Substance abuse is a troubling aspect of bipolar disorder, occurring in as many as 60% of patients and complicating treatment (45). Perhaps because of its association with mixed states (46), which frequently are lithium resistant (7,47, 48, 49), treatment outcome in these patients is believed to be relatively poor. A group of 20 patients with bipolar disorder and substance abuse experienced a decrease in “craving” during open-label divalproex treatment (50). A retrospective chart review study suggested that valproate treatment was associated with a reduction in severity of substance abuse (51). A small, prospective, open-label study suggested that patients with substance abuse and dysphoric mania experienced marked improvement in both mania and substance abuse with divalproex treatment (52). None of these studies compared valproate with other treatments. More recently, Goldberg et al. investigated the effect of substance abuse on outcome in a large group of patients hospitalized for treatment of mania (53). Patients with substance abuse were twice as likely to achieve remission with divalproex or carbamazepine than with lithium treatment. The differential effect appeared to result from substance abuse rather than the associated mixed states, and combinations of lithium with anticonvulsant were no more effective than anticonvulsant alone (53).

Anxiety Disorders

Valproate has anxiolytic effects in some, but not all, animal models of anxiety (54, 55, 56). These effects may involve GABA because they usually are prevented by GABAA receptor antagonists (55,56). In a group of 13 patients with mood instability and panic attacks that had been refractory to other treatments, 10 achieved substantial improvement in mood instability, depressive symptoms, anxiety, and frequency of panics with 8 weeks' divalproex treatment (57).
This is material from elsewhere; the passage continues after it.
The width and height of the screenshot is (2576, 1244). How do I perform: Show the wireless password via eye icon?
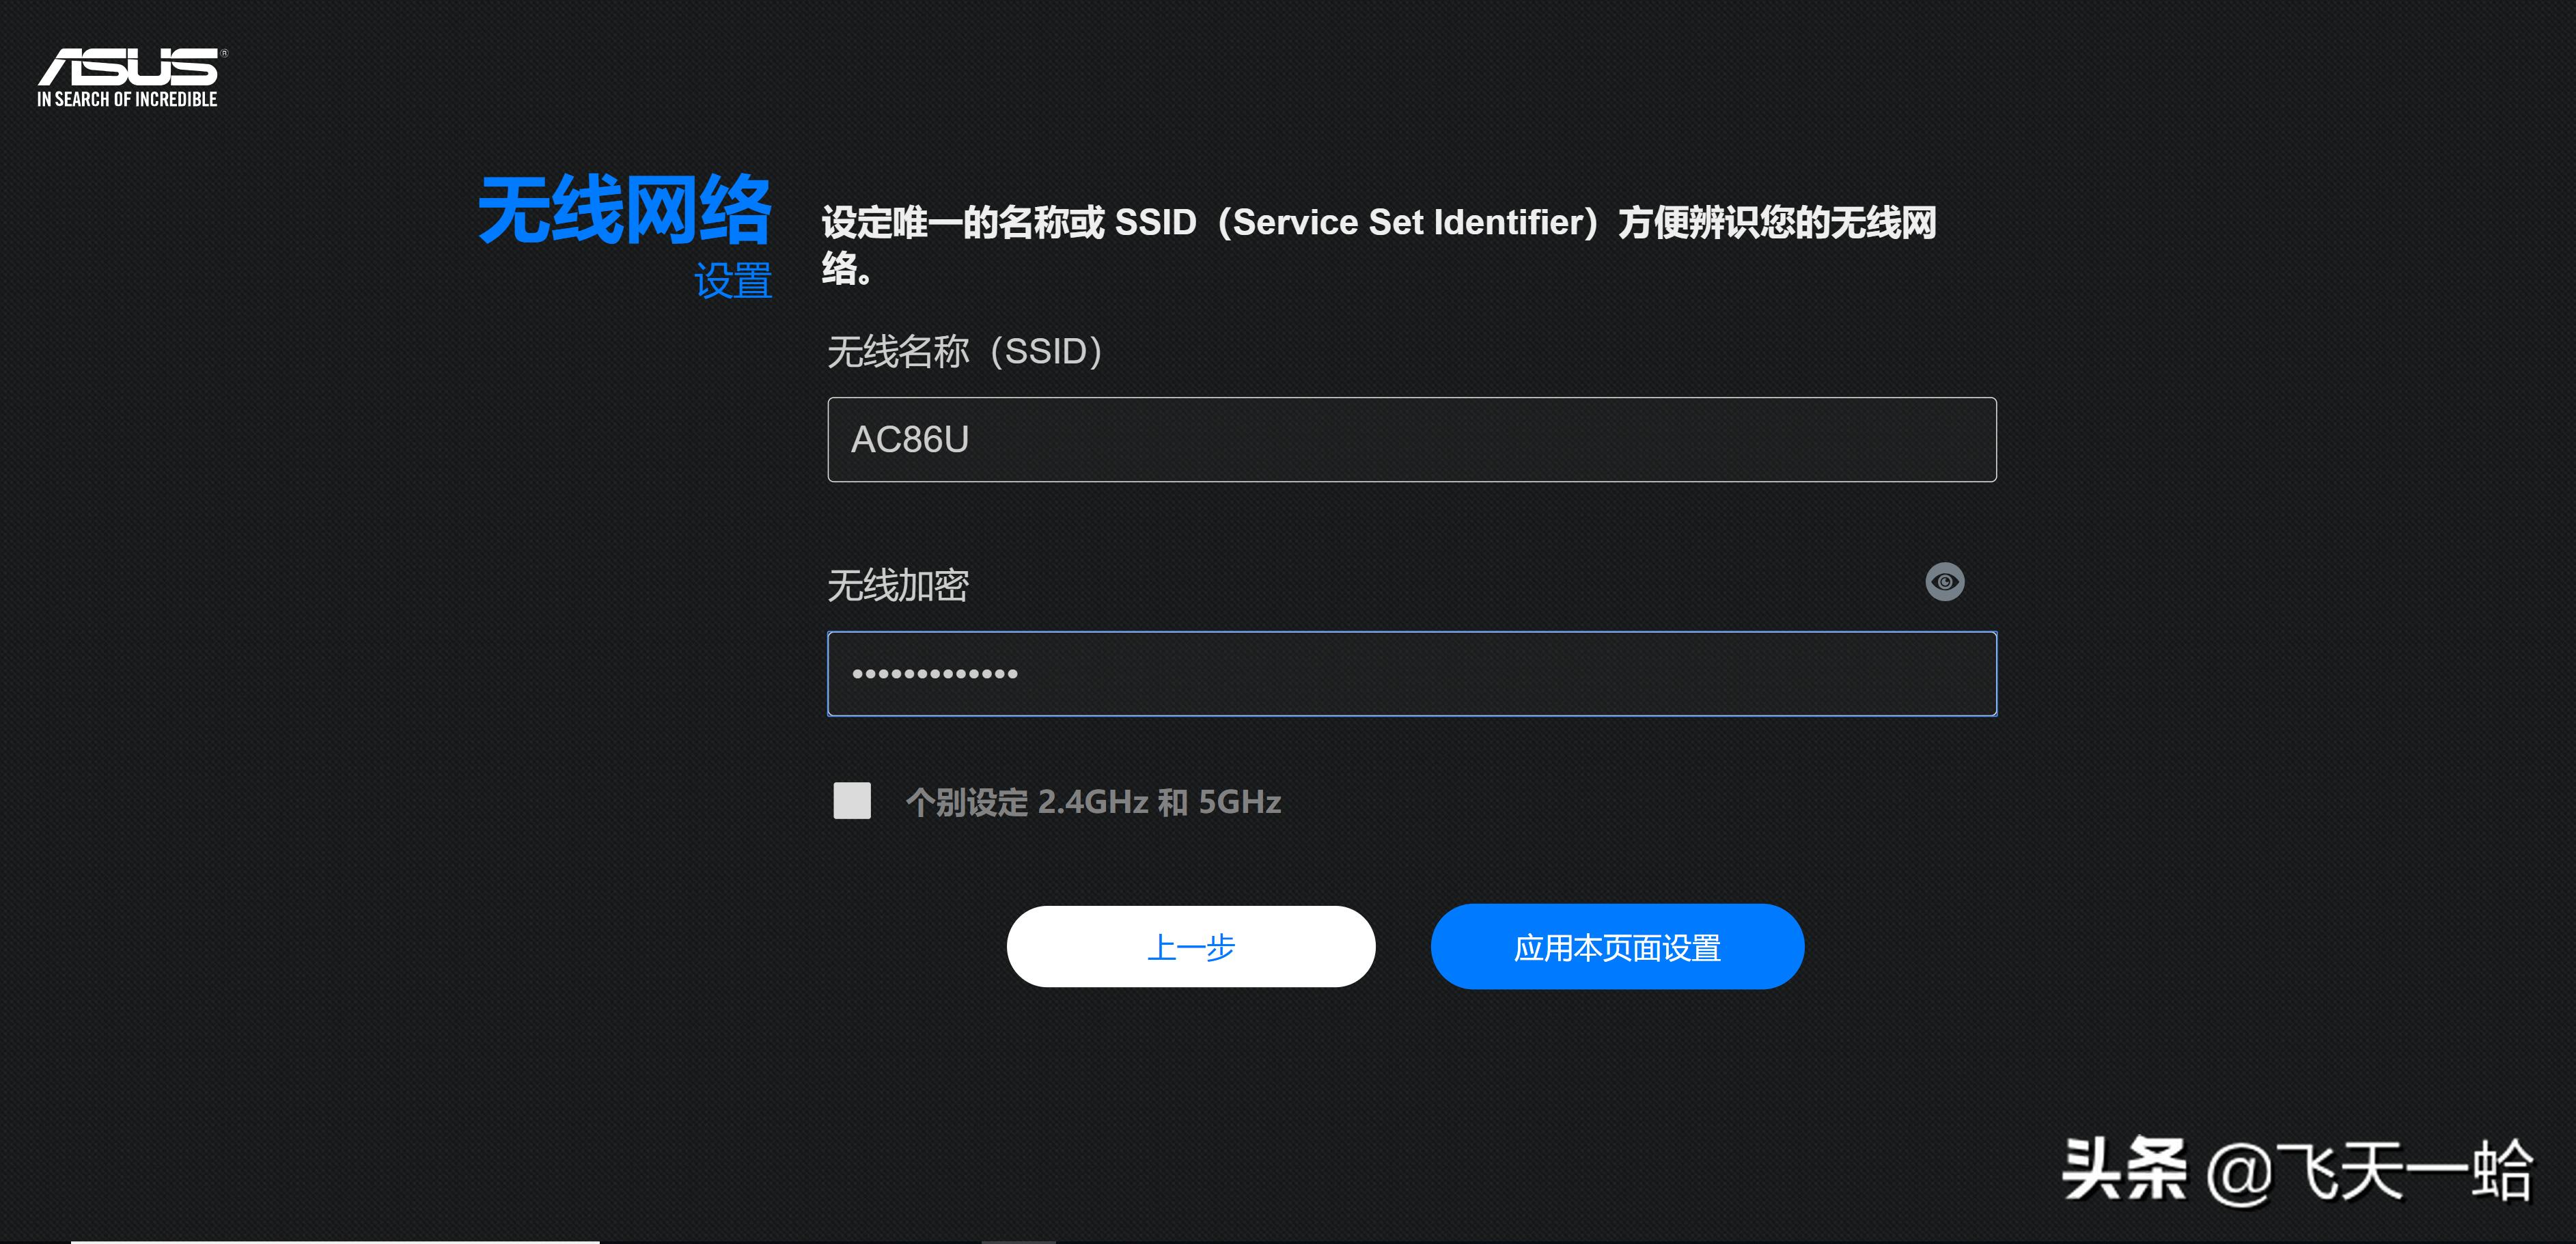pyautogui.click(x=1945, y=581)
Personality and Bipolar Spectrum Disorders

Valproate may be effective in patients whose presentation lies on the fringes of bipolar disorder. In a group of “bipolar spectrum” patients with cyclothymia or “hyperthymia,” valproate treatment was associated with reduction in mood symptoms and in “noxious personality traits.” Another open-label study found divalproex to be effective in improving mood symptoms, impulsivity, and anxiety in four of eight patients with borderline personality disorder (58). More recently, Hollander et al. (59) reported that valproate was more effective than placebo in treating affective and behavioral symptoms of borderline personality disorder over a 10-week period. Low doses (125 to 500 mg) were reported to be effective in milder forms of illness, including cyclothymic and “mild rapid cycling”; patients not responding to these doses improved with conventional doses (60).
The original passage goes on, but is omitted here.